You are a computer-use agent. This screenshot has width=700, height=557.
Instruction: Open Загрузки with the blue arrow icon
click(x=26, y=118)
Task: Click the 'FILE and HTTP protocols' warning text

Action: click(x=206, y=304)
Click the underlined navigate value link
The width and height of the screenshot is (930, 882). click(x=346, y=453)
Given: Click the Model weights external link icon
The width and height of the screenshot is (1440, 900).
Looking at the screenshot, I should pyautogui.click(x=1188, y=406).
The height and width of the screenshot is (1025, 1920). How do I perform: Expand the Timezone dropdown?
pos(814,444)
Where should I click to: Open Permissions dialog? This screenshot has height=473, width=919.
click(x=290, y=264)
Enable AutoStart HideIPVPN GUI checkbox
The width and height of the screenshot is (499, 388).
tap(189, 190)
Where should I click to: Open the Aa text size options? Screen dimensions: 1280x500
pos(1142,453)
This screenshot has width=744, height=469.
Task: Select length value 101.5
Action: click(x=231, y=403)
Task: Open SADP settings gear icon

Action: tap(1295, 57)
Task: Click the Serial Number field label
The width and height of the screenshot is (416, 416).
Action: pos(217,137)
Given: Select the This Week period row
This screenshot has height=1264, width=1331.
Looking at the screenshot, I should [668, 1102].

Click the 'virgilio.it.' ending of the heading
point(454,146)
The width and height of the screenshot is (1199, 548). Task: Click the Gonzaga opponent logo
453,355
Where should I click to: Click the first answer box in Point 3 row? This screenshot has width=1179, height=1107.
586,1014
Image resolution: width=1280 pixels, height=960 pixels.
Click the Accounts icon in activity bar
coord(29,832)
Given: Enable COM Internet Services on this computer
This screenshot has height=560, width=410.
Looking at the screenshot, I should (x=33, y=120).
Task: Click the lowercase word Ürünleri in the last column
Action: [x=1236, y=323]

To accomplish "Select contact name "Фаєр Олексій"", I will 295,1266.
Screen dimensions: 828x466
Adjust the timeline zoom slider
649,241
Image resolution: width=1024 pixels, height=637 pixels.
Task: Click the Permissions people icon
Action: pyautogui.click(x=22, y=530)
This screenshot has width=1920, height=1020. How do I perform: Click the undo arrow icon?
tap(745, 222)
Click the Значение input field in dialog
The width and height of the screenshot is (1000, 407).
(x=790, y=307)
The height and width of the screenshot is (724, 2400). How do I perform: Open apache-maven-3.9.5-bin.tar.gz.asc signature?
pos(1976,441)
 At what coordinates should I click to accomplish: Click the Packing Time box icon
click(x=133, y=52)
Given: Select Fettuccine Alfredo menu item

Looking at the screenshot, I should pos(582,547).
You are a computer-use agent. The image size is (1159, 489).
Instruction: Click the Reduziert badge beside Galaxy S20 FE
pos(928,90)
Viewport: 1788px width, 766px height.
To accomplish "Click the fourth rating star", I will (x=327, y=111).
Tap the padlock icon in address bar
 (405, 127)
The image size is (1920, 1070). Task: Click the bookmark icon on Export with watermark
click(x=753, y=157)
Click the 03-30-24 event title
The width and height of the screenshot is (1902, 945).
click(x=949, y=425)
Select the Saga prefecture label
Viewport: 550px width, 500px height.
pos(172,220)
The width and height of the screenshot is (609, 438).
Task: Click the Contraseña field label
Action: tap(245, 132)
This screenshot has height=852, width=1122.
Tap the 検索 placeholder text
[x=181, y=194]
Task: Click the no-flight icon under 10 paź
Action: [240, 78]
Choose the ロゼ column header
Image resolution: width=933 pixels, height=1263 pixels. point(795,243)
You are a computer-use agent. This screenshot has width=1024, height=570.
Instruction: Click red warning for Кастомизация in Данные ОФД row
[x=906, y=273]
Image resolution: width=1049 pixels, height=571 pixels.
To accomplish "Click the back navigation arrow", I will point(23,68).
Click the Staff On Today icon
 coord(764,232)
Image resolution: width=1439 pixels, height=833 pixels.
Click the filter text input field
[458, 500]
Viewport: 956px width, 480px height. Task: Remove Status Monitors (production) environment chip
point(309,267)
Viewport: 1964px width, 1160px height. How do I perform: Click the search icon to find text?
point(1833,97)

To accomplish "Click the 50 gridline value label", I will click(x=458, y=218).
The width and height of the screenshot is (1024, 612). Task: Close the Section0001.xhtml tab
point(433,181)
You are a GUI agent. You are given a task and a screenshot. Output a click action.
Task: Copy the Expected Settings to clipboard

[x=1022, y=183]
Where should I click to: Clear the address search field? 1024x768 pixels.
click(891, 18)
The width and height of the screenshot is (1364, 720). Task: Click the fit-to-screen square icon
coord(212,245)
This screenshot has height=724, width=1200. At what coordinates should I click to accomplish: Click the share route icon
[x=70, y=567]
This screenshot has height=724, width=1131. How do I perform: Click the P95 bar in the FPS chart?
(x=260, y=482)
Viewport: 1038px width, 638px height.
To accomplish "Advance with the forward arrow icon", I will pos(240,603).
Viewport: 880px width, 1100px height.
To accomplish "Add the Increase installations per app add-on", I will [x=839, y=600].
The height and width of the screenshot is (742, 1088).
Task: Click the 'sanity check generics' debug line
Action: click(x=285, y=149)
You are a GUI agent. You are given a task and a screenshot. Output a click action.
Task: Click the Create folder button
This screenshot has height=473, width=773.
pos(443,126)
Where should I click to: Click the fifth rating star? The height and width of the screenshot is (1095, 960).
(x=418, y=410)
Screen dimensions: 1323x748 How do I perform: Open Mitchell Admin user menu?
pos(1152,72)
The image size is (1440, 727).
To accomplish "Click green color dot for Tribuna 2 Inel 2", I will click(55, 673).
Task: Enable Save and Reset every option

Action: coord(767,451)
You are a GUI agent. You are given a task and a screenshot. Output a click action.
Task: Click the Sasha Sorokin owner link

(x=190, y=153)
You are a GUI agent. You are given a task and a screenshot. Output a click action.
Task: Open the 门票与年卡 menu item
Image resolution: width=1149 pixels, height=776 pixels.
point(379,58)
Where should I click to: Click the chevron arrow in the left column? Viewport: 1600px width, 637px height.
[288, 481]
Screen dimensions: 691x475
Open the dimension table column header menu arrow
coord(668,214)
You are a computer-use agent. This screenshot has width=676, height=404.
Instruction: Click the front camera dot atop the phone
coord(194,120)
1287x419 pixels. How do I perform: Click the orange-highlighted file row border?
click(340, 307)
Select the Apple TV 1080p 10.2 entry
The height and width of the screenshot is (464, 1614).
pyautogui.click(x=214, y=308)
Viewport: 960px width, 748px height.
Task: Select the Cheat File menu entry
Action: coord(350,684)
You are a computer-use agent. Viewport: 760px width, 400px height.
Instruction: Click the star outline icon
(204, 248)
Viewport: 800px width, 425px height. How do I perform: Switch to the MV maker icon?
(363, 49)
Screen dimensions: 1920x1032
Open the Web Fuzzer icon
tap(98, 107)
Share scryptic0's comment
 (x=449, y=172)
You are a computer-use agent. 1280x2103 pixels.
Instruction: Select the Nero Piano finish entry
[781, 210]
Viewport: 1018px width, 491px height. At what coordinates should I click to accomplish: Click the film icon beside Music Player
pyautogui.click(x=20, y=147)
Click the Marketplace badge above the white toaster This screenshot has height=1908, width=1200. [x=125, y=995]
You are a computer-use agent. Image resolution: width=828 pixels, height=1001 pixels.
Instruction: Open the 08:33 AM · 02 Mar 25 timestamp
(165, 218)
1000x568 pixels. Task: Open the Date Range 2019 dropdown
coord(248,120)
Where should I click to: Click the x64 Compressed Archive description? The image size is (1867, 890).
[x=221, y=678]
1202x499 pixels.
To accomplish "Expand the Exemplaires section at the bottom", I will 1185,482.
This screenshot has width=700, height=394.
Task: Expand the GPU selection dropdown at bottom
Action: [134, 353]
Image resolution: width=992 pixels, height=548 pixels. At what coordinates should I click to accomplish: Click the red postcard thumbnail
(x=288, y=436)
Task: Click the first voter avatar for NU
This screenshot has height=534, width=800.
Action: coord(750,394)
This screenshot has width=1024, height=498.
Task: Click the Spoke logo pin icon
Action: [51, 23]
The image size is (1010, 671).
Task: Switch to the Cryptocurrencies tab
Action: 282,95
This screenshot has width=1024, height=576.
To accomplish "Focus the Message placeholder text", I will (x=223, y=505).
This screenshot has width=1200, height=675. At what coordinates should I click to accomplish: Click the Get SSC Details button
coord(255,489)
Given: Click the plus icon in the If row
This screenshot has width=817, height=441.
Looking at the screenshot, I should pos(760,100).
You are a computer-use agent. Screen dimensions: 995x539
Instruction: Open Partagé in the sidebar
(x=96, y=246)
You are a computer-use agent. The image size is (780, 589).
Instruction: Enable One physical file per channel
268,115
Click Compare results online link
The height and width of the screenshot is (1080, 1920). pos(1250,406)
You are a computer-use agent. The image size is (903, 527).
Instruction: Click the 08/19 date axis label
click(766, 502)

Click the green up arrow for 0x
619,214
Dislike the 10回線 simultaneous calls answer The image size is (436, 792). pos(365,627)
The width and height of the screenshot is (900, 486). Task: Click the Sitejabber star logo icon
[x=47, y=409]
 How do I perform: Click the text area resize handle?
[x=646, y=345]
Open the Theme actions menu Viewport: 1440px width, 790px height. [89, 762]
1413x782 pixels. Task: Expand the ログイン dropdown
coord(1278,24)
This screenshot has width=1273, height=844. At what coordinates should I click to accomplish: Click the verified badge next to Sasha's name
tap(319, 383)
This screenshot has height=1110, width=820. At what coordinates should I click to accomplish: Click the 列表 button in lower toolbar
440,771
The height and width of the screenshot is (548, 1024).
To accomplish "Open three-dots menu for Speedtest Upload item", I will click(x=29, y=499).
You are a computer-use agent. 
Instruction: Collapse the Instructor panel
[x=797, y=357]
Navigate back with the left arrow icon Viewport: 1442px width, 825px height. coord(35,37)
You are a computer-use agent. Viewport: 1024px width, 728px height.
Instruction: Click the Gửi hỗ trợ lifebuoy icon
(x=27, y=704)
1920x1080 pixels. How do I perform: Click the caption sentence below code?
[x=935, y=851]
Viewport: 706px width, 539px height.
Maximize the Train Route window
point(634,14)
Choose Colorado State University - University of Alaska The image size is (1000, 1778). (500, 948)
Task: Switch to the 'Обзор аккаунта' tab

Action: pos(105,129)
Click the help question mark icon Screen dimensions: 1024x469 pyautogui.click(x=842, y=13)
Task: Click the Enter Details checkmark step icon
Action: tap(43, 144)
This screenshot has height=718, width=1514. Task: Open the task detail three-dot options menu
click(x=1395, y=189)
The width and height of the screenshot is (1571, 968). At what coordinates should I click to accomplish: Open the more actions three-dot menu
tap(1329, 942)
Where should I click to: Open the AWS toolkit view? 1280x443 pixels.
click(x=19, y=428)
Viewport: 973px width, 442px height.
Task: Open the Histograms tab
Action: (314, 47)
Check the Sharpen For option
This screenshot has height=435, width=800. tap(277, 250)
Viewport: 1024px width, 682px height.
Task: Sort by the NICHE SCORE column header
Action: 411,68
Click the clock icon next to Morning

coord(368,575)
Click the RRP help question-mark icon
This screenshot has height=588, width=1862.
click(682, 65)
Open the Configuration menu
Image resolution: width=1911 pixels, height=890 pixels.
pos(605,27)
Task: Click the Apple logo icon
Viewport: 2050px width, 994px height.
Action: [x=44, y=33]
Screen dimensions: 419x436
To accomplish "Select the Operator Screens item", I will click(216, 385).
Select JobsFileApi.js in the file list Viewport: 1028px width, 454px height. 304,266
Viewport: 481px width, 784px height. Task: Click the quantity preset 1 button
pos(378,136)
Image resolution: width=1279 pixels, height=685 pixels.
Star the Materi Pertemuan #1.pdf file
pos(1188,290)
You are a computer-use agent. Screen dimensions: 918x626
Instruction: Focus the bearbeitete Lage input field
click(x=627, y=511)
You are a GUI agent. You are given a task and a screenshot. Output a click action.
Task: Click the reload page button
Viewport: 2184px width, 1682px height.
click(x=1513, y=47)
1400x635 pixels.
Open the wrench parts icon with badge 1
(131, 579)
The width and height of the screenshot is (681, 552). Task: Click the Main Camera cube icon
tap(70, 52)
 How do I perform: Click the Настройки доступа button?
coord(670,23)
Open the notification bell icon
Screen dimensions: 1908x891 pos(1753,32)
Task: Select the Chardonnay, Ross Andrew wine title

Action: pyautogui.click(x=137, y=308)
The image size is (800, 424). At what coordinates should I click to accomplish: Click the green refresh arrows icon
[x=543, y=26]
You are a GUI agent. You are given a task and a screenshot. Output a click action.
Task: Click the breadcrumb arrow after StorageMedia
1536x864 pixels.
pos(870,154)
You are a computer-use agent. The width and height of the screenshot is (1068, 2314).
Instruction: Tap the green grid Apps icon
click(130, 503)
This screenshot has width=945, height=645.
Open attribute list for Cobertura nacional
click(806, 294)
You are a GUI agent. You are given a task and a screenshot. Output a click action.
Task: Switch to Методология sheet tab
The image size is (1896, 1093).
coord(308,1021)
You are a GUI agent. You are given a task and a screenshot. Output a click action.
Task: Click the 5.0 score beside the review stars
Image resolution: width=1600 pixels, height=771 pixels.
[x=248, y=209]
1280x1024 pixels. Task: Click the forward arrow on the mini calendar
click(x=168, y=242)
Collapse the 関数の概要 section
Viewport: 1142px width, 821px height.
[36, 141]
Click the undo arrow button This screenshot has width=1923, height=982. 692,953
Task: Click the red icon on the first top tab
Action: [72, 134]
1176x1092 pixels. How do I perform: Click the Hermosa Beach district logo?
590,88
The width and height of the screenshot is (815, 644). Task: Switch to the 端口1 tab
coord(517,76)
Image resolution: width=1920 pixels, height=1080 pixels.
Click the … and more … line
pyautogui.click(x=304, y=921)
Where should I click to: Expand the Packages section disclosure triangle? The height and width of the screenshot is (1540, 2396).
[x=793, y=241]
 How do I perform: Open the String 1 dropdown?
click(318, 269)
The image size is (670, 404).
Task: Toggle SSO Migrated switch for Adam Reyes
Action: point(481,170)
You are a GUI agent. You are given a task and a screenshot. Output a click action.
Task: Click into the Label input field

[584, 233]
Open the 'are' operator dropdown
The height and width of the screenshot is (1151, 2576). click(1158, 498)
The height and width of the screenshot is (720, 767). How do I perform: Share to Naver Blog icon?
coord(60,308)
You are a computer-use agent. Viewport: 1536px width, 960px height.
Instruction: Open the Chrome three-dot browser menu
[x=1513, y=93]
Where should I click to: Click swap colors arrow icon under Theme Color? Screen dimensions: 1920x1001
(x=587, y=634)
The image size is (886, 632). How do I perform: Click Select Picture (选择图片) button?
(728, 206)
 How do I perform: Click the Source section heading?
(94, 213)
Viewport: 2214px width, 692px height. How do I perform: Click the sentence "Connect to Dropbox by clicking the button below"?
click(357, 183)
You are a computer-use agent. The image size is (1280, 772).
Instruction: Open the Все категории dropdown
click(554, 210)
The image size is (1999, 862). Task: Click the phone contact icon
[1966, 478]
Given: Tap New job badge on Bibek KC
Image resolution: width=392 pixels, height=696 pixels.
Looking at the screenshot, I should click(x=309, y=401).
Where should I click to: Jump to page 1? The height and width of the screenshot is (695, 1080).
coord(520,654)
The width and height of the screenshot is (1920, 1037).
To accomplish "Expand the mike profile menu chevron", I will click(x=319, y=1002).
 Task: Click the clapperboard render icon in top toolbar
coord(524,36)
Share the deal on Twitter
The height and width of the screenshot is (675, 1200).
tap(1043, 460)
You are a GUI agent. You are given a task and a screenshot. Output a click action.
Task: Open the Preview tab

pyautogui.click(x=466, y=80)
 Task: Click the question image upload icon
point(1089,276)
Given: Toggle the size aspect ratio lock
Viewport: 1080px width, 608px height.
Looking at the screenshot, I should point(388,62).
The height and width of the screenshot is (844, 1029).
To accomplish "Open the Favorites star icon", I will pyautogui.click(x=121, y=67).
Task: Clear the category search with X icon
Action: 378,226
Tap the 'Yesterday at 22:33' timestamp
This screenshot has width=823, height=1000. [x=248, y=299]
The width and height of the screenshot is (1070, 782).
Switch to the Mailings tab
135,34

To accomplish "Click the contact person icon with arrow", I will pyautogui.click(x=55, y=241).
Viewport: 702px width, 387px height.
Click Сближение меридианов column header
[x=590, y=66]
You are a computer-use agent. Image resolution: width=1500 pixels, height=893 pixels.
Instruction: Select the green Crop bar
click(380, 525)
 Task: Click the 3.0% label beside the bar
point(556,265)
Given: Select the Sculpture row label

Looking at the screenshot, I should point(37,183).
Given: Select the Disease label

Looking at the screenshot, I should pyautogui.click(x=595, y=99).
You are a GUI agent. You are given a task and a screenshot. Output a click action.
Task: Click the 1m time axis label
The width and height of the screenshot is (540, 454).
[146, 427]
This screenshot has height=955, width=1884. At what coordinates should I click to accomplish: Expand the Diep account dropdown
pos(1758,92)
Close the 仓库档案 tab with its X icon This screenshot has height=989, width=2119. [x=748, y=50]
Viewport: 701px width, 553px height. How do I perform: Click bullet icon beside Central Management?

───

** WHAT IS EXPECTED **
Output the lines of the records above exactly as they appear, from the line containing "Task: Click the question image upload icon" through the line containing "The height and width of the screenshot is (844, 1029).".

** TASK RESULT **
 Task: Click the question image upload icon
point(1089,276)
Given: Toggle the size aspect ratio lock
Viewport: 1080px width, 608px height.
Looking at the screenshot, I should point(388,62).
The height and width of the screenshot is (844, 1029).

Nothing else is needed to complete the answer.